The Iron LeonardsDec 25th, 2008 | By Leonard Legends & Legacies | Category: Featured Articles, Questions & Ancestors
I really, really wanted to tell you about a wonderful old map of Leonard locations in the colonial town of Bridgewater, Mass., but I seem to have misplaced my copy and have to order another… as soon as I find out what it was called. How’s that for a back-door introduction to colonial confusion?Most of us are clear on the difference between the “Mayflower Leonards” and the “Iron Leonards,” but I still get questions and I need a point of reference, so here’s the skinny… There are two fairly distinct, albeit easily confused, Leonard lines in this country. Both lines arrived within a decade or two of the Pilgrims.

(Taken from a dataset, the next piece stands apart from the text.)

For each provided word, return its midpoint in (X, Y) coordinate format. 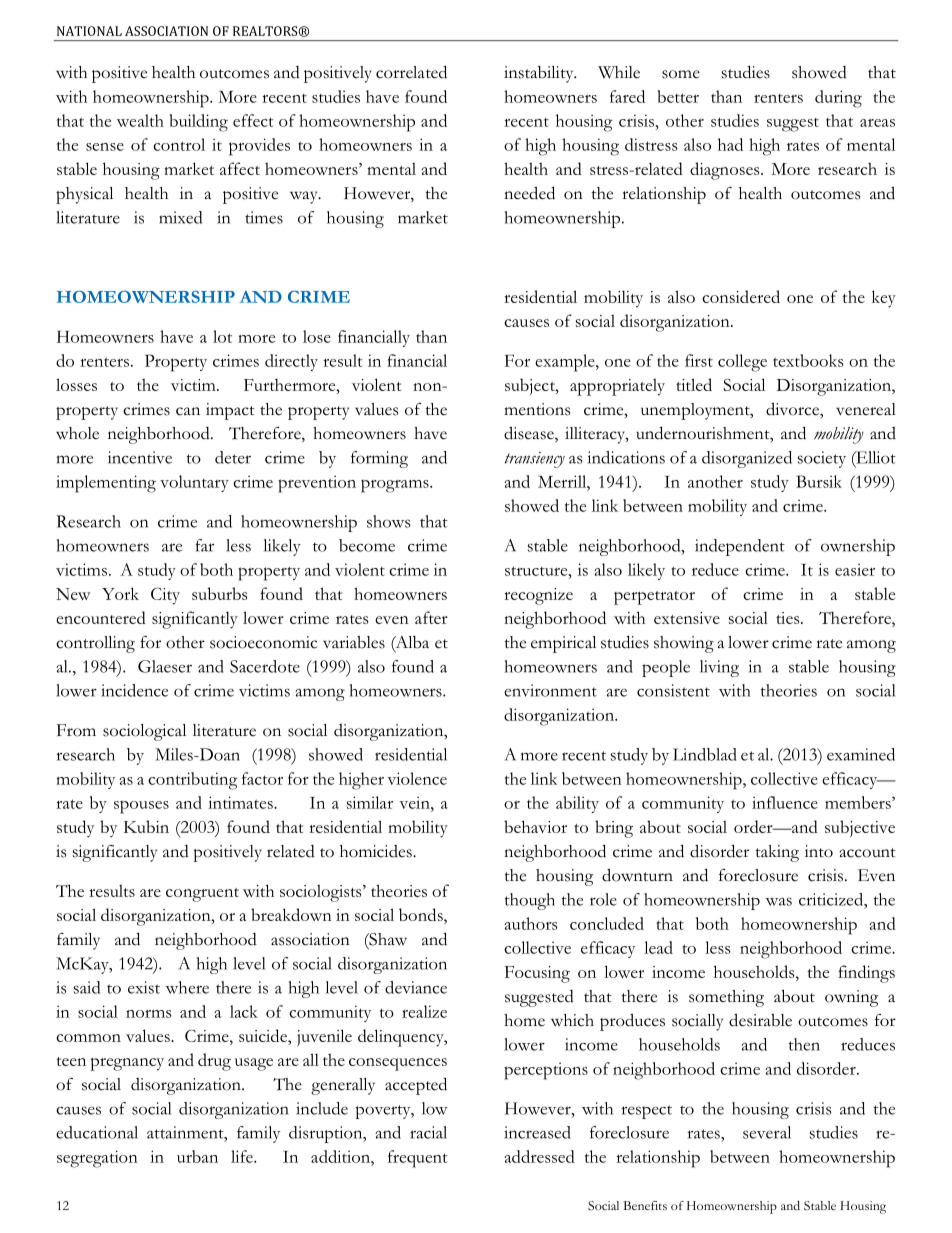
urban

This Web site, as most of you know, focuses on the family commonly known as “The Mayflower Leonards.” That line starts with Solomon Leonard, who arrived in Plymouth Colony around 1629-30 and married the granddaughter of Mayflower passenger James Chilton. The “Iron Leonards” are actually better documented, in some ways, beginning with brothers James and Henry Leonard, who may have arrived in what would eventually become Providence, Rhode Island, as early as 1645.
Now, to make matters a little more confusing, the two families may actually be related, as they came here from two English/Welsh towns less than thirty miles apart. Solomon is said to have been born in environs of the town of Bristol in Monmouthshire, England. James and Henry, on the other hand, are said to have been born in or near Pontypool, Wales, just a stone’s throw across the Bristol Channel. We’ll leave the relationship discussion for another day.
To find Solomon, one must dig and scratch and rustle about in musty old colonial books and records. To find James and Henry, one need only drive to the present-day city of Taunton, Massachusetts. Their names are emblazoned on streets and buildings and historical monuments as far as the eye can see. One of their homes, built in 1682, is still standing. The “Iron Leonards,” you see, got very rich establishing America’s first iron smelting plants in New England. Not that I’m bitter or anything.
I try not to get distracted by my wealthier cousins, given the hundreds yet to investigate on this side of the family… but I have to admit there are some fascinating stories on that side. The Iron Leonards, it seems, found a particularly iron-rich strip of land that belonged to an Indian tribe headed by a chief oddly named “King Phillip.”
King Phillip willingly granted the land to the Leonards and got along handsomely with them right up to and through what became known as “King Phillips War.” Do a Google search and you’ll find it quite easily. King Phillip specifically forbid his warriors from doing any harm to the Leonards, even as they readily slaughtered other whites in the neighborhood. In the end, however, King Phillip was killed and there’s one story that contends his head found a home in the Leonard basement until a proper burial could be arranged.
Did I mention that Bridgewater and Taunton, Massachusetts are less than ten miles apart? No? Well, they are, and you just know the Leonards would have to make things even more complicated by intermarrying, right? Yup. Levi Leonard, great-great-grandson of James Leonard, married Anna Leonard, great-granddaughter of Solomon Leonard. There were also a couple of near-misses, like Benjamin Leonard, grandson of Solomon, marrying Hannah Phillips, whose sister married a great-grandson of James Leonard.
It’s quite likely there are more intermarriages to be discovered… beyond, I mean, the obvious brother marrying his brother’s widow and vice versa. We’ll save those ramblings for another day, too. In the meantime, if you’re still wondering why some members of your immediate family may be just a leetle, uh, unusual… blame it on the Iron Leonards.
For those interested in pursuing the Iron Leonards further, I would refer you to William reed Deane’s A genealogical memoir of the Leonard family : containing a full account of the first three generations of the family of James Leonard or Stephen Banks Leonard of Owego, Tioga County, New York, 1909, both available online courtesy of the Allen County Public Library in Fort Wayne, Indiana. James Leonard’s family tree, compiled during a Leonard family reunion in 1901, is online here.